[DATASET RECORDS — start]

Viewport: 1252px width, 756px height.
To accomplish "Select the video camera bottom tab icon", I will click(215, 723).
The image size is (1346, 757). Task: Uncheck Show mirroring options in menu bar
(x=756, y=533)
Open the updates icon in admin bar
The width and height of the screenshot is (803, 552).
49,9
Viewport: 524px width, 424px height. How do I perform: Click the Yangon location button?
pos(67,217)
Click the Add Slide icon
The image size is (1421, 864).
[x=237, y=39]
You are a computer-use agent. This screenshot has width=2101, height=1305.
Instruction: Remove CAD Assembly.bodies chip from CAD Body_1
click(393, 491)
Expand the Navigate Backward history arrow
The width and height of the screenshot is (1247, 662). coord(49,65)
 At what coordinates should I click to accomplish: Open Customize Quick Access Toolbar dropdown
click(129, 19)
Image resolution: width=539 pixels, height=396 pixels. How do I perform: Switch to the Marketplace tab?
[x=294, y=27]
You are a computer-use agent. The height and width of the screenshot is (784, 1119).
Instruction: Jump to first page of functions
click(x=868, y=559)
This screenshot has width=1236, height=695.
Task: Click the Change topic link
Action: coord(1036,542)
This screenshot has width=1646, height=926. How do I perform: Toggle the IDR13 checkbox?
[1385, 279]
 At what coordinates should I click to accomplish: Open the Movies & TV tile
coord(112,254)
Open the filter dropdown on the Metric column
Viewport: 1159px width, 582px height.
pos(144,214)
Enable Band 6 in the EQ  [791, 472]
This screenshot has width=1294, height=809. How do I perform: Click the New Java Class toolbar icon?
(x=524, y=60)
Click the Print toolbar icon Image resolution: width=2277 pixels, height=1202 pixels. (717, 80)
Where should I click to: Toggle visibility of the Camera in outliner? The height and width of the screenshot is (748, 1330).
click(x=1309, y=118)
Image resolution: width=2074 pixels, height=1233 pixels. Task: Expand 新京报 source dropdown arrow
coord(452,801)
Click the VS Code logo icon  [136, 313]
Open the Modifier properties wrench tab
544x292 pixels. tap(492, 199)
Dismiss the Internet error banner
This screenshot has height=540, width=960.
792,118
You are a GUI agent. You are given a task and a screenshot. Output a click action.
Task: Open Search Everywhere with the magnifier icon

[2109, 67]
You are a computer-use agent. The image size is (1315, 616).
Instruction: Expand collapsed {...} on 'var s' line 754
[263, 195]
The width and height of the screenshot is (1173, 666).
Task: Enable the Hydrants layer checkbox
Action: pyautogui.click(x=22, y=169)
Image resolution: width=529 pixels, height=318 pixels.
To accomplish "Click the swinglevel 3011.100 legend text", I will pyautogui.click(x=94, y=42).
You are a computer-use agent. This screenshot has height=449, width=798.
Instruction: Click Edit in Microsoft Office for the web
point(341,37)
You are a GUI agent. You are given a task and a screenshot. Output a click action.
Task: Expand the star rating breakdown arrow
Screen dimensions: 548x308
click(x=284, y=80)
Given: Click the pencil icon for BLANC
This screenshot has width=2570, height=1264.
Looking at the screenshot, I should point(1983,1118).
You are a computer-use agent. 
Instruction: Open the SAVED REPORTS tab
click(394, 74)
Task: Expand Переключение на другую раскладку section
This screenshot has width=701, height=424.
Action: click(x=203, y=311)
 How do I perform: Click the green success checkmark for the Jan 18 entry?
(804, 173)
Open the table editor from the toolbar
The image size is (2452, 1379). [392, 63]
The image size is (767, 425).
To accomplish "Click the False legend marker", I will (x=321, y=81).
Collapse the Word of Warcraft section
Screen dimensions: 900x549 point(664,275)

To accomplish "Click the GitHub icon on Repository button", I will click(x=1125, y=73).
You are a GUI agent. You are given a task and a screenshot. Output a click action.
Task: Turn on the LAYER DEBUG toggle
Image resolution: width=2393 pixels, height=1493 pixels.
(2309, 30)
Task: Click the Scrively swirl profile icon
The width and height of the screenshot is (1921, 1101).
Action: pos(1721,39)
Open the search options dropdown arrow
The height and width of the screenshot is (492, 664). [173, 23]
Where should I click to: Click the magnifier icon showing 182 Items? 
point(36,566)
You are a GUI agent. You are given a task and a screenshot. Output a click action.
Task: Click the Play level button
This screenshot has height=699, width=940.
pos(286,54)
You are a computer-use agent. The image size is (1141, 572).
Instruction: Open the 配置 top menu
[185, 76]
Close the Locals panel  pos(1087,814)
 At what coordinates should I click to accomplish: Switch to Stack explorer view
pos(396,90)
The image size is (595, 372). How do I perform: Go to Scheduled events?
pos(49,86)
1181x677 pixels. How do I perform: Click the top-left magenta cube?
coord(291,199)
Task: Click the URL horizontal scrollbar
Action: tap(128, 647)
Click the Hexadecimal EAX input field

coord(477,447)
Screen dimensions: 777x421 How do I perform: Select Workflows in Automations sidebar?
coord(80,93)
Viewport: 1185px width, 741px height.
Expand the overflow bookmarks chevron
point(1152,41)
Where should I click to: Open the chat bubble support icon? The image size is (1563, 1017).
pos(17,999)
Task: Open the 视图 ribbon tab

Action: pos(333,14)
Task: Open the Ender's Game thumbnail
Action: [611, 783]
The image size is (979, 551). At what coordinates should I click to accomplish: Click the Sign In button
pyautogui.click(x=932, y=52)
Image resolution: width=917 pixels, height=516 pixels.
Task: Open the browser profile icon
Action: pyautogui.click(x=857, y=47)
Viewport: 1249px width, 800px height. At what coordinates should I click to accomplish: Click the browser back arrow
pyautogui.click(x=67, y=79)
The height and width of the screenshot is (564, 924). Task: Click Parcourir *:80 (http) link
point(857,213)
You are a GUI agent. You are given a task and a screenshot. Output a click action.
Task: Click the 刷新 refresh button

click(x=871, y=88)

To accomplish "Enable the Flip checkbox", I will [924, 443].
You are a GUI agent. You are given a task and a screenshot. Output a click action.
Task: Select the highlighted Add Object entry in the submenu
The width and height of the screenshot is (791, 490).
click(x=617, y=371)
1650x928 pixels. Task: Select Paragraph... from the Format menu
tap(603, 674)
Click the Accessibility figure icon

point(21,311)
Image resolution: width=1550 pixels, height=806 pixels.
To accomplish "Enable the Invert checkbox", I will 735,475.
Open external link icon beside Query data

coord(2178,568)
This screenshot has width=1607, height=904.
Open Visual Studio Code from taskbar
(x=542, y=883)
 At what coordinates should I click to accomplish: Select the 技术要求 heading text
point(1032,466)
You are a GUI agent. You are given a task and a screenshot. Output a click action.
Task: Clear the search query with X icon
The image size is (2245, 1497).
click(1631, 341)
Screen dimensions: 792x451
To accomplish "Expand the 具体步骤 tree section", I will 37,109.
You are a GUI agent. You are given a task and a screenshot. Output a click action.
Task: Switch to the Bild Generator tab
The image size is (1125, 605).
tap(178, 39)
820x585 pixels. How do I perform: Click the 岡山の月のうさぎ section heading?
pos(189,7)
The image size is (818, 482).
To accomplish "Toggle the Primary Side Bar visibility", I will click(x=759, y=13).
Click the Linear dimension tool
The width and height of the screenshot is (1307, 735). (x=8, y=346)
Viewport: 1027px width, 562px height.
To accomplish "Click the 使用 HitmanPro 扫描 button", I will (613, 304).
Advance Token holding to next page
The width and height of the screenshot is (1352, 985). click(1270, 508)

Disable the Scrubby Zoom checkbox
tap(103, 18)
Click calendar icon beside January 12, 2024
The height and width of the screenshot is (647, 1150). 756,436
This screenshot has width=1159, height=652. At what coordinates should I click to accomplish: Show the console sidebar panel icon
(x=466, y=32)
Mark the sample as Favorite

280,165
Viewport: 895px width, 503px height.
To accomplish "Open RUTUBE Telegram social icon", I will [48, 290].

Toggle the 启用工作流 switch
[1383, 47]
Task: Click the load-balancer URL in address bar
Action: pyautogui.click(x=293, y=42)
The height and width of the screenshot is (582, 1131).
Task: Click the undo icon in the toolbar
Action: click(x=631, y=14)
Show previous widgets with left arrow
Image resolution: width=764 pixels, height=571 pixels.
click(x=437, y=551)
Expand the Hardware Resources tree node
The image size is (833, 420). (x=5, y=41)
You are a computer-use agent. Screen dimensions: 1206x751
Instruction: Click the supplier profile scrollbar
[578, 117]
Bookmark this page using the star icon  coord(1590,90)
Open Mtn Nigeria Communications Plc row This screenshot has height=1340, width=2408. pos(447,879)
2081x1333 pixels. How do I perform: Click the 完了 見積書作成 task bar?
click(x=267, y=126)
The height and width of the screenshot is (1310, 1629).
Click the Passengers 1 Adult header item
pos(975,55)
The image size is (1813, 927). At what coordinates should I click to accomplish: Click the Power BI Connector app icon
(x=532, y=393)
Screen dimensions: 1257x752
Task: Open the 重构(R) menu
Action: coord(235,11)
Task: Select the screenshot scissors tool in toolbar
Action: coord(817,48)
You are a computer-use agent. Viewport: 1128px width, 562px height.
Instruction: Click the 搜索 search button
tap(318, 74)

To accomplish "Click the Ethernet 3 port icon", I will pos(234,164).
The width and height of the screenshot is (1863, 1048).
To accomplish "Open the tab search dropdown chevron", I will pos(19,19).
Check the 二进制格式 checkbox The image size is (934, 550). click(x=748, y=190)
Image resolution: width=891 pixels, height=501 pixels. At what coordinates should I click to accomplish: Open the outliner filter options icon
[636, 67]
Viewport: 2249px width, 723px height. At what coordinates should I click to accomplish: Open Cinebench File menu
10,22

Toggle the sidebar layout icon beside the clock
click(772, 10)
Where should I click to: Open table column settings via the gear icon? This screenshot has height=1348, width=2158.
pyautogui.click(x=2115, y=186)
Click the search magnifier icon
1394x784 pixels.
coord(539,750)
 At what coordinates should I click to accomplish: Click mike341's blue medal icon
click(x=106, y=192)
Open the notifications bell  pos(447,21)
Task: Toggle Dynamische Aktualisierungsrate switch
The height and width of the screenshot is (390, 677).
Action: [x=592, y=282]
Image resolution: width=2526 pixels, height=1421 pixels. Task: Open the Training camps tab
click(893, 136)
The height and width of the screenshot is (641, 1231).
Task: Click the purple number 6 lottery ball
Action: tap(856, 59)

[DATASET RECORDS — finish]

◆ EXERCISE AIM:
Give only the number of lines in the data that include the string "legend".

◆ RESPONSE TO THE TASK:
2